### TASK GOAL
Go through the data line by line. Copy each one holding the string "will".

Content starts

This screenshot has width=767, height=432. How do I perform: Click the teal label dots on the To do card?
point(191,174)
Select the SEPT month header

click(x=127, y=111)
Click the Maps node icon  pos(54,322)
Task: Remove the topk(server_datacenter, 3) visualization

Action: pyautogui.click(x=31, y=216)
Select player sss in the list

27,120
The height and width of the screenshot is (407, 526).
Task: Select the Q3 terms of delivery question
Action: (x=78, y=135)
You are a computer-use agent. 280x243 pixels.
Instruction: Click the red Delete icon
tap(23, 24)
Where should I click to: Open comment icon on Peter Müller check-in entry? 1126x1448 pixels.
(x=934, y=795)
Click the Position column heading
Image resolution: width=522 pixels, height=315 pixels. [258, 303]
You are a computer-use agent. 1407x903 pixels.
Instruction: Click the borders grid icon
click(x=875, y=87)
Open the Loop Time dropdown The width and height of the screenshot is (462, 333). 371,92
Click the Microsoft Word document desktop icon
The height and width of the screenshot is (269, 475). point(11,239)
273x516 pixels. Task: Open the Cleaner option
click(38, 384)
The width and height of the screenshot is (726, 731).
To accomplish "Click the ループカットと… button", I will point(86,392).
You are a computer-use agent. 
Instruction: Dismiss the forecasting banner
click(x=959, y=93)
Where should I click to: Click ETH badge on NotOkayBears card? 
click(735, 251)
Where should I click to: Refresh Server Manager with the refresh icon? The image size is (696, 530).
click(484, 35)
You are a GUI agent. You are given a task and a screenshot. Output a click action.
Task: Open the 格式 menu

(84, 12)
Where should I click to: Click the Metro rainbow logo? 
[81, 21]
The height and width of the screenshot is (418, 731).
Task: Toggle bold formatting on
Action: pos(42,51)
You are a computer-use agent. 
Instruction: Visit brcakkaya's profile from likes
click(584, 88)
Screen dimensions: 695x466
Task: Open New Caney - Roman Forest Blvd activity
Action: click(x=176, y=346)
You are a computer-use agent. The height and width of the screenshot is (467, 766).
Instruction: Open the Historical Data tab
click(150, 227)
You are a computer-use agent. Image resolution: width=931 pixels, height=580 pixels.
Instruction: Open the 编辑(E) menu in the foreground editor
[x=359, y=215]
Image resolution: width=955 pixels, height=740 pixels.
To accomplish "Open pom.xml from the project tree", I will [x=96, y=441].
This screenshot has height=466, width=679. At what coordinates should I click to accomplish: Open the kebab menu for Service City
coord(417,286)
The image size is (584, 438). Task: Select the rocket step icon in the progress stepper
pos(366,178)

Content ends

### COMPLETED EXERCISE
To accomplish "Click the ループカットと… button", I will point(86,392).
To accomplish "Open pom.xml from the project tree", I will [x=96, y=441].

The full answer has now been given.